Pakistan has rejected India’s allegations.
“India has been hurt by an unprecedented attack on India’s soul, the attack that happened in Pahalgam, which has shaken every Indian,” said Supriya Sule, a parliamentarian from the opposition Nationalist Congress Party, who led the team of Indian MPs visiting Doha.
Her team is one of seven dispatched by the Modi government to more than 30 countries on an “outreach program” to “sensitize” other governments on Pakistan’s alleged support to “terror groups” accused of carrying out several deadly attacks in Kashmir and other parts of India for decades. The delegations consist of MPs and retired diplomats.
Sule’s team landed in the Qatari capital on Saturday night and held discussions with the Gulf state’s officials for two days before heading to South Africa on Tuesday. The MPs will also visit Ethiopia and Egypt.

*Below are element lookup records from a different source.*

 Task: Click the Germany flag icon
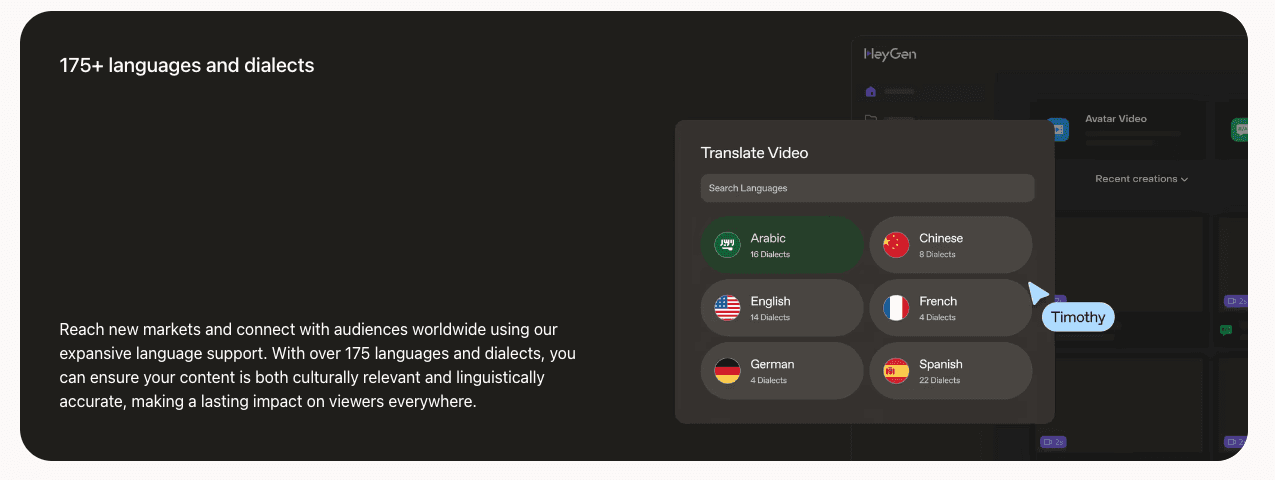pos(727,371)
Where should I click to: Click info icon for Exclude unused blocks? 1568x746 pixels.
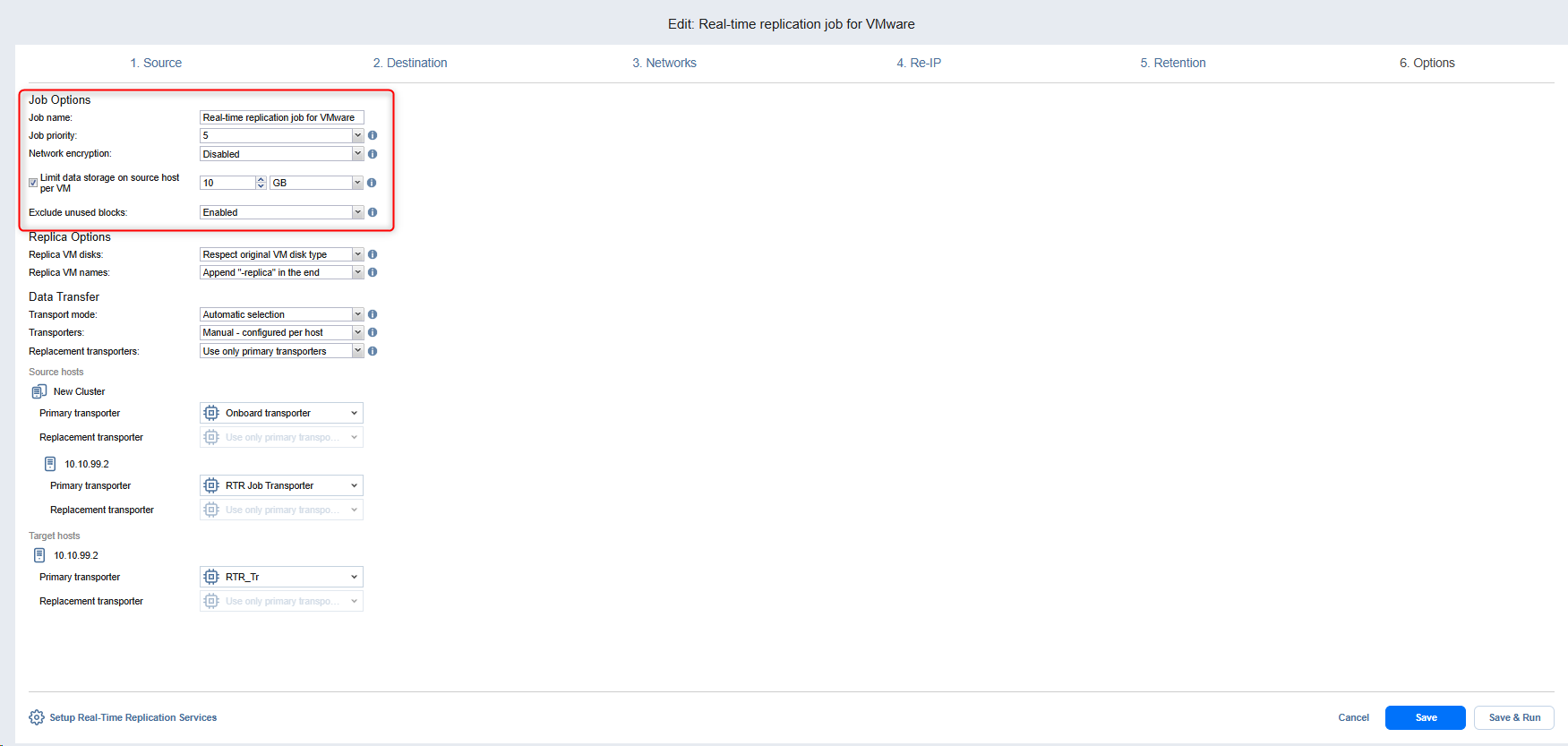tap(373, 212)
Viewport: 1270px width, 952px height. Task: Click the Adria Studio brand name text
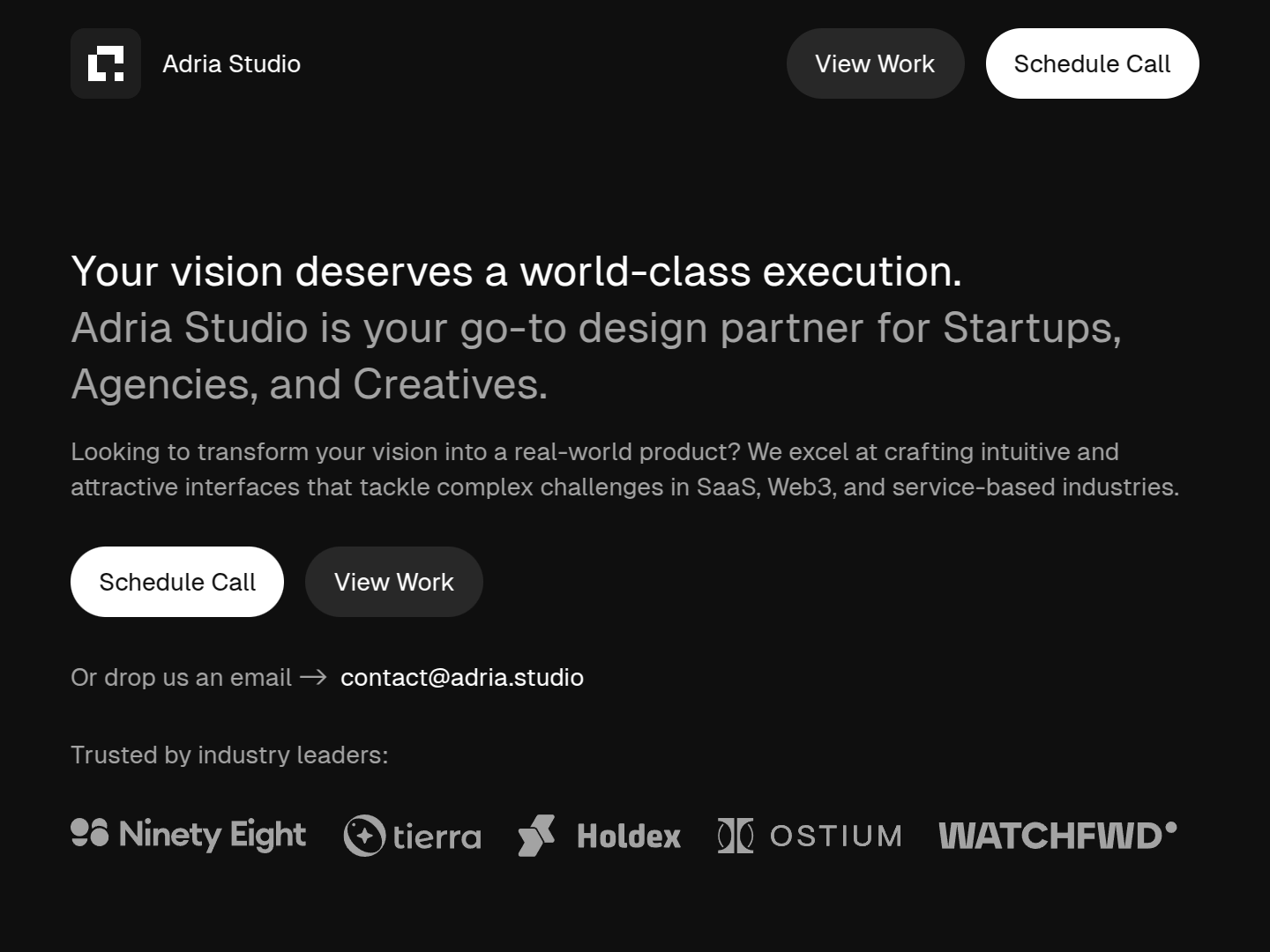231,63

Addressing reporters during a news conference held by the Indian delegation in a seaside hotel in Doha on Monday, Sule said their aim is to “create a global opinion” against Pakistan. She insisted there was “enough evidence” linking Pakistan to the Pahalgam killings, in which the attackers picked out men and then identified them by religion before shooting them dead.

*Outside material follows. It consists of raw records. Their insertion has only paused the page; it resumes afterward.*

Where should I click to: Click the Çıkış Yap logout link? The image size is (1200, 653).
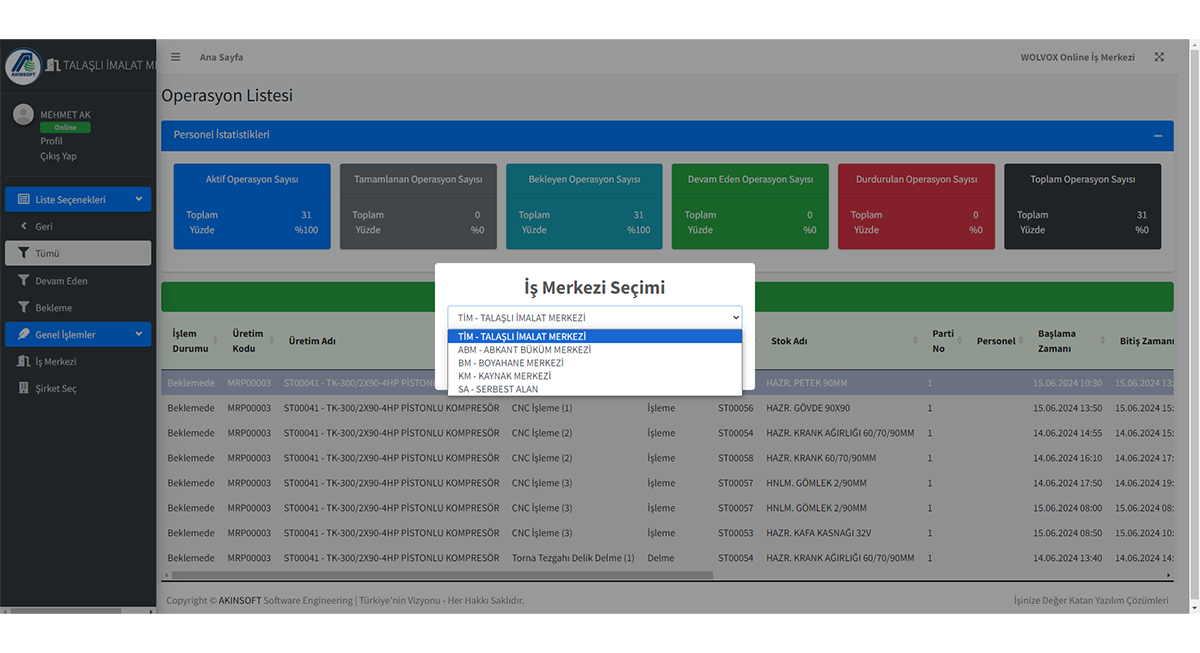(x=58, y=156)
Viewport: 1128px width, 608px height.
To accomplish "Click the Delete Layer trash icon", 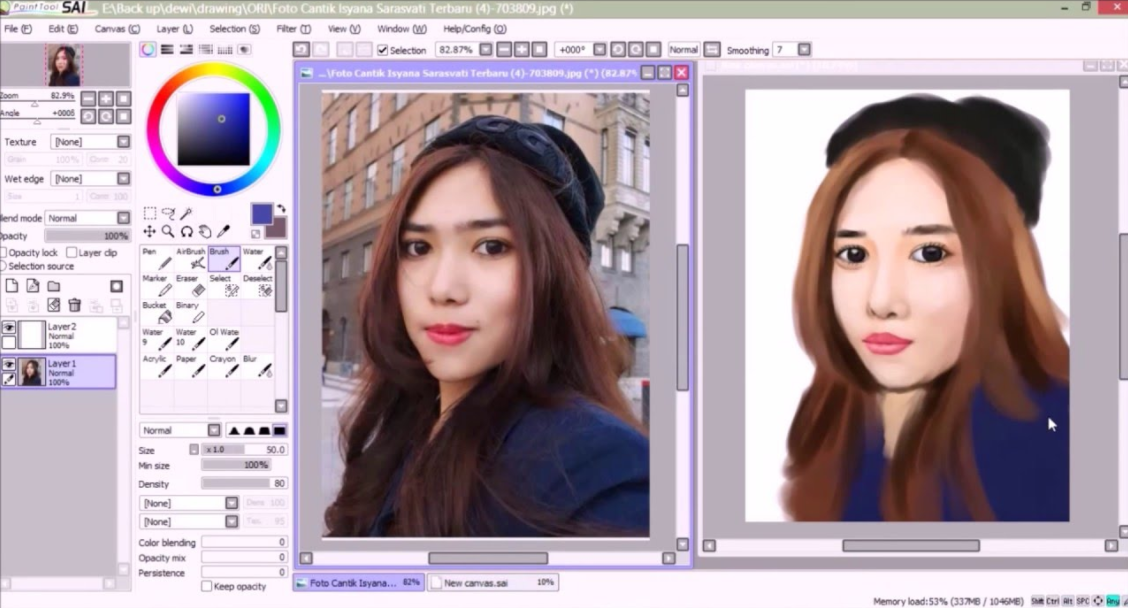I will 74,305.
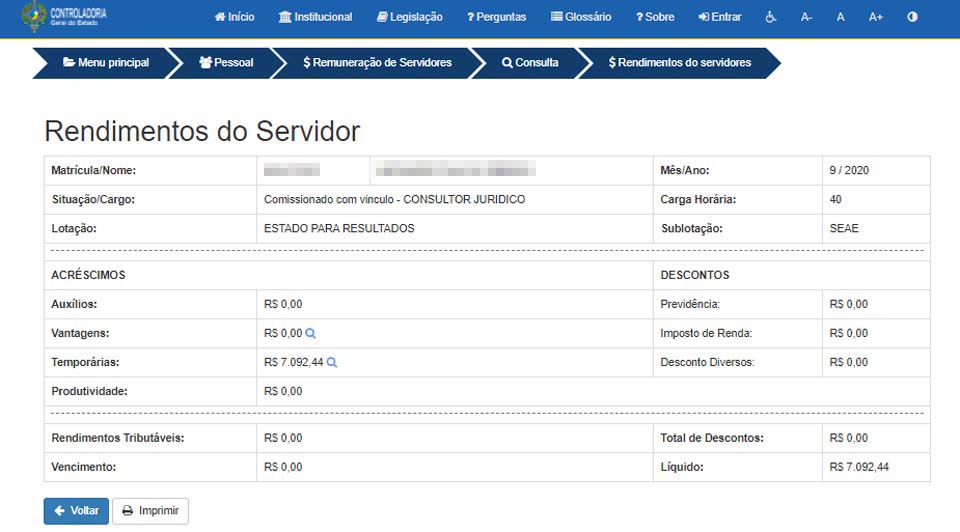Viewport: 960px width, 532px height.
Task: Select the Remuneração de Servidores breadcrumb
Action: pyautogui.click(x=377, y=62)
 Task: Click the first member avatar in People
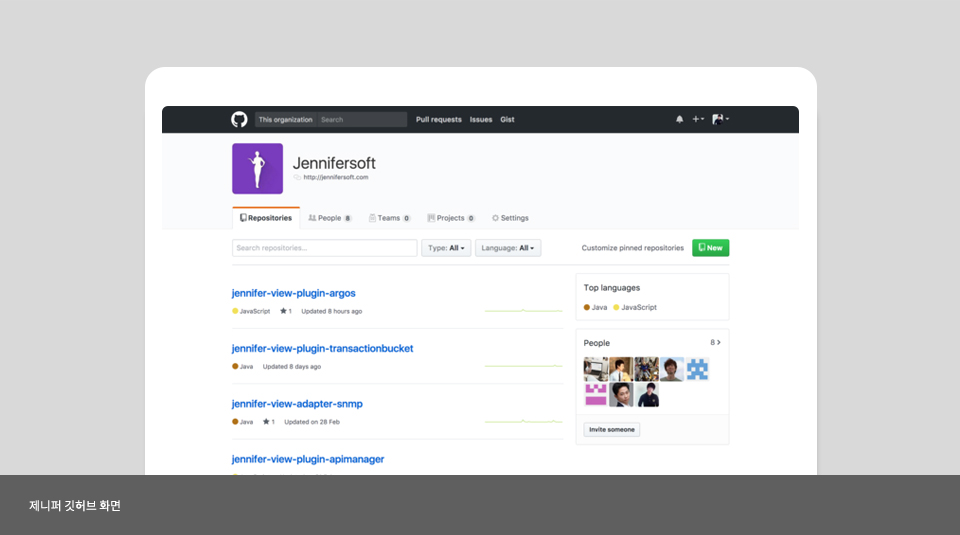click(595, 369)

The Pahalgam attack, the deadliest on tourists in the disputed Kashmir region in decades, was claimed by The Resistance Front (TRF), a relatively unknown group that Indian agencies say acts as a front for Lashkar-e-Taiba (LeT), a Pakistan-based armed group.
India accuses Pakistan of using groups like the LeT to support an armed secessionist movement in Indian-administered Kashmir. Multiple governments, including the United States and India, also accuse the LeT and other Pakistan-based armed groups of carrying out attacks in Indian cities, far from Kashmir.
“We do not differentiate between a terrorist state and a terrorist,” Rajiv Pratap Rudy, BJP MP and former federal minister, said during the news conference, stressing that the delegation is “preventive diplomacy” that seeks to unite the world against “terror”.
Pakistan says it provides only diplomatic and moral support to the Kashmiri separatist movement. And though it accepts that the 2008 Mumbai attacks, in which more than 160 people were killed, might have been planned from Pakistan, it insists that the country’s government and military had no role.
India and Pakistan both control parts of Kashmir, while China also administers two slivers of the region. India claims all of Kashmir, while Pakistan claims the part controlled by India, but not the territory held by China, its ally.